## Available data
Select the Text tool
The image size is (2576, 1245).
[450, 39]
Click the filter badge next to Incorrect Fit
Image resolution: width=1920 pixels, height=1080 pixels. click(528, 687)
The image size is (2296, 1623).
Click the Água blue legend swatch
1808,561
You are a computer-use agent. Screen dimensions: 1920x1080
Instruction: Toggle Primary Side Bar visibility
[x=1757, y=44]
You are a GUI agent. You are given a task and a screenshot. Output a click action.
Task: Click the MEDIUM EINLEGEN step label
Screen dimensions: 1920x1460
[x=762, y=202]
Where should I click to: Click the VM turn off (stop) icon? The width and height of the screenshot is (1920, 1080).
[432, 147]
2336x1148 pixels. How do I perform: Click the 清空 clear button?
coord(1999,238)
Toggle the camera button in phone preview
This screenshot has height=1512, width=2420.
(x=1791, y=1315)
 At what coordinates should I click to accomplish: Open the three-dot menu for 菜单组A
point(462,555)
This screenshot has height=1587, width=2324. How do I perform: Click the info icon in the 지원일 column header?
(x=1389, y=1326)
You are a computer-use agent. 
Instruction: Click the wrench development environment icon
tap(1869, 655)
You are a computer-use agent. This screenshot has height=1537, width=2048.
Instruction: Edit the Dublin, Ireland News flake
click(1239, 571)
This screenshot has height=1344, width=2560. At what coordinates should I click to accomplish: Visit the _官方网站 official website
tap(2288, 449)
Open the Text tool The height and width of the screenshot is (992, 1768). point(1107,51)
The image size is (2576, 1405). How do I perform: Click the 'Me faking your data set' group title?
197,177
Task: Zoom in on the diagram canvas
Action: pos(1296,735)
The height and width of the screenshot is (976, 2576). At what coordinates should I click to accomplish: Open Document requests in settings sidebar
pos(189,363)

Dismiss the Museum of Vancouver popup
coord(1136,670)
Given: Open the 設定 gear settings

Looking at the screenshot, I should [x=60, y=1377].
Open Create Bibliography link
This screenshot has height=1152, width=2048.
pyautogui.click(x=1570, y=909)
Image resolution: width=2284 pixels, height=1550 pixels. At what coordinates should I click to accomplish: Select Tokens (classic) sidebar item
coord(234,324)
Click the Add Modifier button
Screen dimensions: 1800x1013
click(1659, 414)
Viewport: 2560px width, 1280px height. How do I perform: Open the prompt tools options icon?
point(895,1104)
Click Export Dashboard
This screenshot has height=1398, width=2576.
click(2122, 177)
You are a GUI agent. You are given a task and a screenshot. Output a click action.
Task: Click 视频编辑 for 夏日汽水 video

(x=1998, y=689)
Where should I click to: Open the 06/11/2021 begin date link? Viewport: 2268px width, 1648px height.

## About this exercise
Report each line above containing the string "agent".

## Response to the exercise
You are a computer-use agent. Screen dimensions: 1920x1080
You are a GUI agent. You are given a task and a screenshot. Output a click action.
You are a computer-use agent. 
You are a computer-use agent. This screenshot has height=1537, width=2048.
You are a GUI agent. You are given a task and a screenshot. Output a click action.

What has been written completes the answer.